Gallium, Germanium: China stoppt Ausfuhr von Halbleiter-Rohstoffen in die USA
Frankfurt. Der Handelskrieg zwischen China und den USA hat eine neue Eskalationsstufe erreicht: Am Dienstag teilte die Volksrepublik mit, künftig weder Gallium noch Germanium mehr in die USA zu exportieren. Damit reagiert China auf zusätzliche Exportkontrollen der USA, die auf die chinesische Halbleiterindustrie abzielen.
Bereits im Sommer des vergangenen Jahres hatte Peking Exporteinschränkungen für die beiden Rohstoffe erlassen. Auch damals war der Schritt eine Reaktion auf US-Restriktionen, die die Versorgung Chinas mit wichtigen Halbleitern betrafen.
Gallium ist für die Herstellung von Hochleistungschips unverzichtbar, Germanium wird als Halbleiter bei der Herstellung von Elektronikbausteinen, für Glasfaser in der Telekommunikation und für Infrarotoptiken eingesetzt und ist daher für die Rüstungsbranche von hoher Bedeutung.

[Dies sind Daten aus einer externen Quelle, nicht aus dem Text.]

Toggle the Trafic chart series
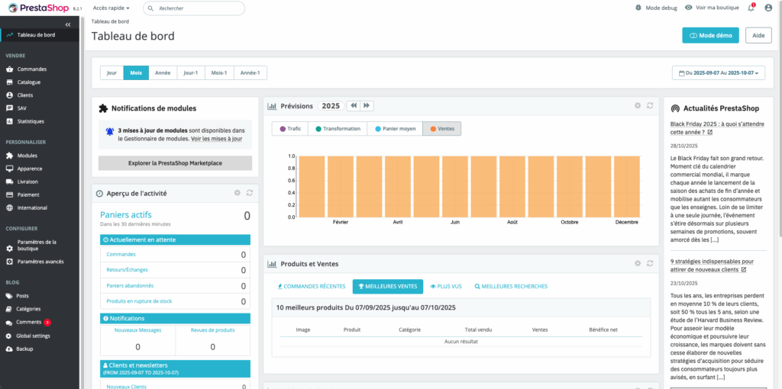[290, 129]
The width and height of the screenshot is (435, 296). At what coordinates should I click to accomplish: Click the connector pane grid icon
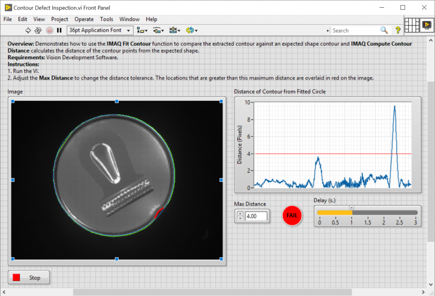coord(412,25)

Die Lieferkette der beiden Rohstoffe dominiert China. Das gilt vor allem für Gallium, wie Jan Giese erklärt. Er ist Senior Manager für seltene Erden beim Rohstoffhändler Tradium. Der Frankfurter Mittelständler verwahrt in einem Weltkriegsbunker in Frankfurt kritische Rohstoffe, darunter bestimmte seltene Erden sowie Gallium und Germanium. Zu den Kunden gehören große deutsche Industrieunternehmen, die die kritischen Rohstoffe bei Tradium kaufen.